Premessa necessaria: non essendo affetti dal femminismo di facciata, che si manifesta quando una donna viene nominata a un ruolo di vertice, commentando la scelta a Ministro della Giustizia di Marta Cartabia, vorremmo parlare delle sue opinioni su simboli religiosi nella scuola, aborto, diritti delle coppie omosessuali e fine vita, per capire con chi abbiamo a che fare. Siamo determinati a non farci inibire da un Ministro donna, già prima Presidente donna della Corte Costituzionale.
La Professoressa – già militante di Comunione e Liberazione, attiva ancora oggi negli organismi dirigenti di quella organizzazione politica – viene ricordata alla Bicocca per le modalità con le quali dette comunicazione della morte di suo marito segnalando ad amici e conoscenti che si era ricongiunto al Padre, abbandonando questa “valle di lacrime”. Dopo una brillante carriera di studiosa e giurista ed è stata nominata
giudice della Corte Costituzionale dal sig. Giorgio Napolitano, al quale, come Presidente della Repubblica pro tempore, apparteneva il potere di nominare 5 giudici della Corte, conformemente alla Costituzione.

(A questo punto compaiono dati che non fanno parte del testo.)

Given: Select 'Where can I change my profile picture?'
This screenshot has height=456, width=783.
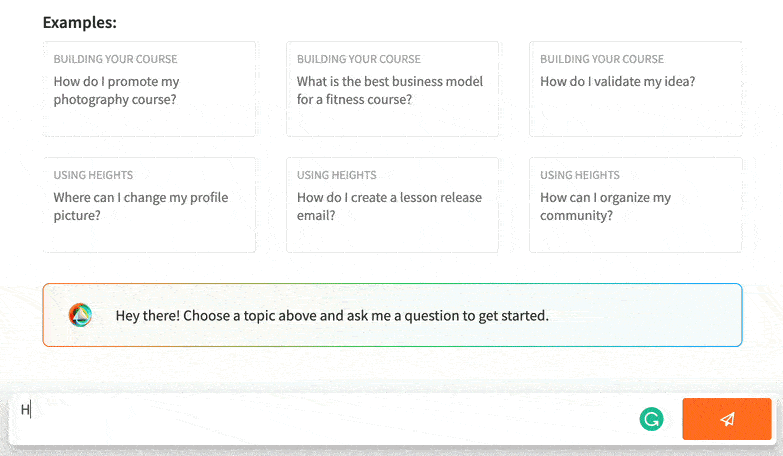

La professoressa diviene Presidente della Corte per avvicendamento, in quanto è consuetudine che i giudici della
Corte, alla fine del loro mandato, ricoprano questa carica a rotazione; infatti la Presidenza, per prassi consolidata, prevede l’avvicendamento in questa carica di ogni giudice. La sua presidenza è infatti iniziata l’ 11 dicembre 2019 ed è terminata il 13 settembre 2020, alla scadenza del mandato.
Ciò premesso quale ex Presidente la Professoressa , essendo donna viene considerata tra i papabili futuri Presidenti della Repubblica da chi vorrebbe in tal modo dare il segnale di un “cambio di passo” nel ricoprire le alte cariche dello Stato, come se ciò mettesse al sicuro le donne (e anche gli uomini), da ciò che ognuno pensa su alcune questioni fondamentali dei diritti di tutti.
Ebbene documentatamente la ex Presidente della Corte Costituzionale, ora Ministro, è favorevole all’obbligo di affissione del crocefisso nelle aule scolastiche a richiesta della maggioranza; è contraria all’aborto, a proposito del quale ha scritto che «il “diritto a non nascere” o il “diritto a darsi la morte” e questo malgrado che una legge dello Stato lo consenta; considera uno straripamento inaccettabile dei diritti individuali concedere diritti alle coppie omosessuali e consentire l’apertura del matrimonio a queste persone;
ha posizioni contrarie in materia di fine vita, in quanto non accetta che sia l’autodeterminazione del soggetto l’elemento decisivo della scelta che induce una persona a interrompere la propria vita. Ritornano in mente le sue dichiarazioni a proposito di Eluana Englaro quando scrisse “il diritto all’autodeterminazione del soggetto incapace: un ossimoro, se non fosse affermato dalla Suprema Corte di cassazione.”
In alte parole “fuori da una concezione creaturale in cui l’uomo è in diretto rapporto con l’infinito, non si da dignità umana e i diritti, anziché costituire la massima valorizzazione della persona, aprono la strada al suo annientamento”; è quanto avrebbero detto in modo meno dotto ed elegante Adinolfi. Pillon e Fontana.
Onestamente non sappiamo se Mario Draghi abbia voluto a quella carica Marta Cartabia per tenerla d’occhio, in attesa che giunga alla scadenza il mandato di Mattarella e si elegga il nuovo Presidente della Repubblica; a quella carica, infatti, ambirebbe, a detta di molti, la Ministra, in nome dell’”opzione donna”.
Nel suo programma il premier ha la riforma della giustizia civile, e in particolare del codice di procedura civile, del quale la Ministra non è tecnicamente un’esperta, occupandosi soprattutto di diritto comunitario e diritti fondamentali, come le sue esternazioni ainoi dimostrano.
Da parte nostra ci ostiniamo a preferire una selezione che garantisca i diritti costituzionali e che non costituisca un’opzione così marcatamente caratterizzata in materie sensibili quali quelle che abbiamo citato.